The “Godfather” films are showing as part of a retrospective on the works of cinematographer Gordon Willis, the so-called “Prince of Darkness” for the way he shot light and shadow.


Aggregation No. 3“Grease” by the MIT Musical Theatre Guild from 8 to 10:30 p.m. Saturday and 2 to 4:30 p.m. Sunday at the Massachusetts Institute of Technology’s Kresge Auditorium, 48 Massachusetts Ave. General admission is $15, payable at the door.

This virtually inescapable musical about high school love in a mildly mythological 1950s had an eight-year run on Broadway, a Hollywood production with John Travolta and Olivia Newton-John, two Broadway revivals and innumerable school and community productions. But just in case you wanted to see it again and get “Summer Nights,” “Greased Lightning” and “Beauty School Dropout” stuck in your head (or your kids’ head) for the next month, this is your chance. (Also every Friday, Saturday and Sunday through Sept. 13.) Information is here.



Aggregation No. 4The Nothing Is Not Ready Circus by Bread & Puppet Theater from 3 to 4 p.m. Sunday at Magazine Beach Park (along the Charles River at Magazine Street, across from Trader Joe’s and the Micro Center), 719 Memorial Drive. There is a pass-the-hat donation requested.

The shaggy Bread & Puppet Theater troupe descends from Vermont occasionally to remind everyone what hippies look and act like, and also what fun combined with political discourse feels like.
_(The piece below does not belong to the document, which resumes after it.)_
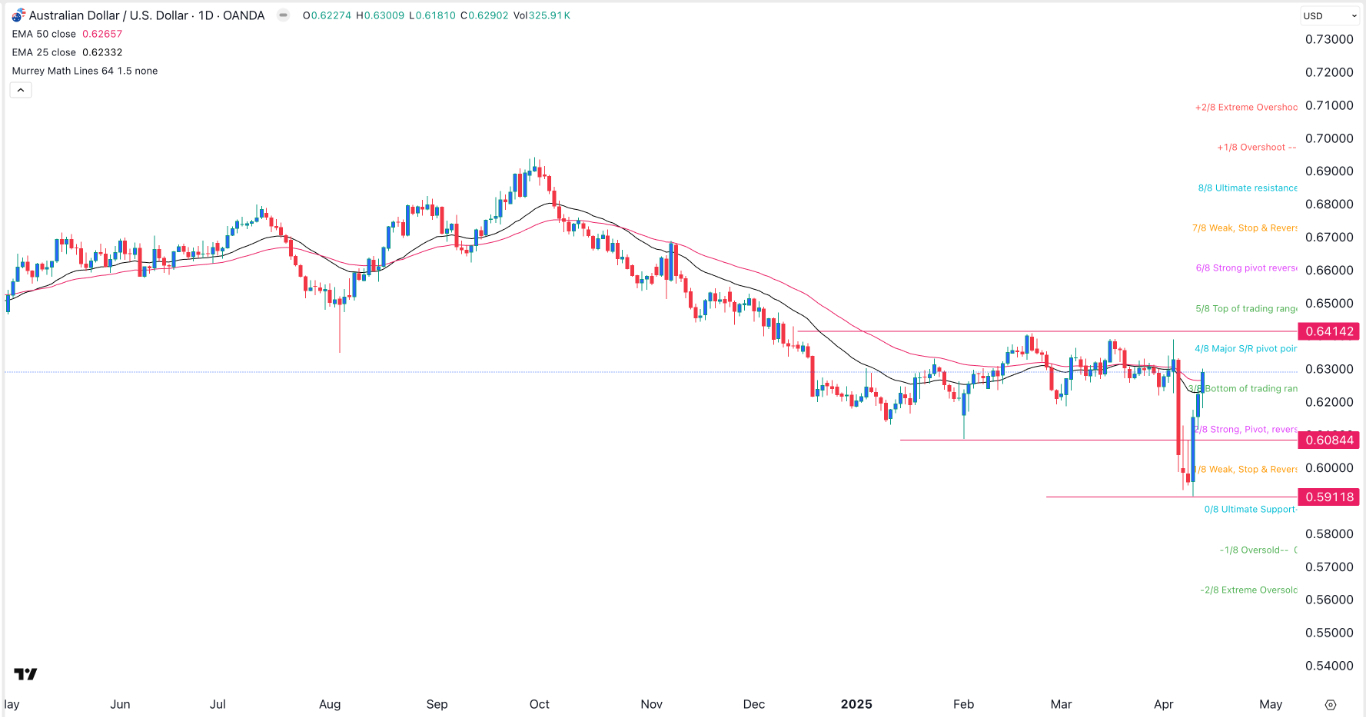Click the Oct label on time axis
Sourdough rye bread will be served and cheap art will be made available (with a recommended donation) after the performance, which is presented with assistance from the Cambridge Arts Council and Cambridgeport Neighborhood Association.

The Bread & Puppet Theater has its own description for and indication of what you can expect Sunday:

Nothing Is Not Ready Circus is for the not-yet-existing upriser masses and their kids who need to practice their upriser skills by teaming up with butterflies, cockroaches and elephants. Lions, horses and dogs are also employed to invent the correct rhythmical patterns that fight planetary destruction. The boot flags of the 15th century peasant revolution lead the way, with a lively brass band for accompaniment. Bread & Puppet’s “Circus” acts can often be politically puzzling to adults, but accompanying kids can usually explain them.

For information, call (617) 286-6694.



Aggregation No. 5The Cambridge Footlights U.K. comedy troupe at 7:30 p.m. Sunday at ImprovBoston, 40 Prospect St., Central Square. Tickets are $20 (or $16 for students at the door).

The Footlights have a 130-year history as a launching pad for comedy careers, including those of the internationally famed John Cleese, Hugh Laurie, Emma Thompson, Mitchell and Webb and Sacha Baron Cohen. This one-night-only show by the not-yet-too-famous-to-see members, “Real Feelings,” is an hour of new sketches, surrealism and satire that the troupe is bringing around the world. Information is here.